Battery Testing

Does anyone have a good way to test a battery? I know there’s a battery load tester, which I think tests for the internal resistance of the battery.

I think, that usually a battery is bad when it has a lot of internal resistance and when it can’t hold a ‘full’ charge anymore, correct me if I’m wrong or missing anything.

Can someone explain to me how the Load Tester tests the battery, I have experience in ac and dc circuits and I think I have an idea of how they do it.

funny you should post this, I just bought a used Marine VHF handheld radio on ebay, and Im sitting here testing NiCad batteries while I type.

A battery tester will only give you some indication of the present charge left in the battery. As the battery charge is used up the internal resistance does increase (as you mentioned). The result is when you hook the battery into a significant load, the voltage across the terminals is lower than it would be if the battery was fully charged.

For non-rechargeable batteries this is about all you can do. Momentarily connect the battery to a significant load, and measure the voltage. The resistance (load) that is significant for a battery depends on its size (capacity).

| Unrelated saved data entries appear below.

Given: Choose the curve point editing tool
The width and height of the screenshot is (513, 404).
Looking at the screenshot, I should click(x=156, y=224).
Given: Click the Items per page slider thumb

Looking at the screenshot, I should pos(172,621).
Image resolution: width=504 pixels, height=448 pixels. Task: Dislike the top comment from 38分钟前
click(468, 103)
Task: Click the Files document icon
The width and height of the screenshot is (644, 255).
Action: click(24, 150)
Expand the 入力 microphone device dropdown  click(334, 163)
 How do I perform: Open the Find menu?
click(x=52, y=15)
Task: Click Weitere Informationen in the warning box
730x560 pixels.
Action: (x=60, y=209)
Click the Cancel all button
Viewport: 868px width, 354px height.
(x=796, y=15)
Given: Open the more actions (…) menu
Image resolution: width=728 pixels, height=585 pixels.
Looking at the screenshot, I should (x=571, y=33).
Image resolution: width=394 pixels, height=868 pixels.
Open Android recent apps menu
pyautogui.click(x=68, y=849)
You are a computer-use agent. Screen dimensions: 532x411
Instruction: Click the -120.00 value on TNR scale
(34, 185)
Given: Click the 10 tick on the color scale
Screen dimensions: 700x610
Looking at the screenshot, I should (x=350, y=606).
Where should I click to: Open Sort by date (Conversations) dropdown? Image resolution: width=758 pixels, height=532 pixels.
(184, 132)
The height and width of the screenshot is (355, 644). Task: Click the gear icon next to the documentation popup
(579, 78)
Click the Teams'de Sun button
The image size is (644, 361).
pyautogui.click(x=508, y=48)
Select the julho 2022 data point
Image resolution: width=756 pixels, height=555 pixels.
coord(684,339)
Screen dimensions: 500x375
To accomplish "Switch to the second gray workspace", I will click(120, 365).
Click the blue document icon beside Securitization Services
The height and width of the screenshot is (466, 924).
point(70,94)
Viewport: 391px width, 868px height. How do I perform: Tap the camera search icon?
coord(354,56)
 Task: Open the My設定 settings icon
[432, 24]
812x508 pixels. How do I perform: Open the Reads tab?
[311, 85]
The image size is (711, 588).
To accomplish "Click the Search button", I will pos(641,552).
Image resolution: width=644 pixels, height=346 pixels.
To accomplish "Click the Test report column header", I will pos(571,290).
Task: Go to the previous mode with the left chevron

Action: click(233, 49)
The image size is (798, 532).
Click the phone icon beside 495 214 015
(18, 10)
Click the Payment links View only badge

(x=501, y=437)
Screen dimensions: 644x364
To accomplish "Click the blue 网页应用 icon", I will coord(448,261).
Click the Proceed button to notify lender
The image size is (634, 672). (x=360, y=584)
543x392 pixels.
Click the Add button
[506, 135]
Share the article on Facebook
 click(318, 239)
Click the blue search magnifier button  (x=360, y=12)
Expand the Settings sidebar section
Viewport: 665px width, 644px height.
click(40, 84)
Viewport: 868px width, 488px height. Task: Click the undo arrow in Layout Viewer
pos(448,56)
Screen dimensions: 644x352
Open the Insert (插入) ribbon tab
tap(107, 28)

For rechargeable batteries, the best way to test them is to cycle them (this is what Im doing right now). You charge the battery fully, then you connect a constant load. For example, I am testing a 7.2V 600mAhr NiCad pack. I have it connected to a 10W 10 ohm resistor. I connect it to a DMM, write down the time. When the battery voltage falls to 6V (about 80%) I stop the test and note the elasped time.

The capacity of the battery is the averege current * the time duration. In my case the 600mAhr battery is putting out about 420mAhrs (lasting about 35 minutes). Not bad for an older battery, but not new either.

If you dont have time to sit and check the DMM every few minutes, there are data logging volt meters (like my Keithley 175) that you can setup to record the voltage once a second, or once a minute, or once every 10 minutes… so you can let the test run and come back later and see how long it took for the battery to drop.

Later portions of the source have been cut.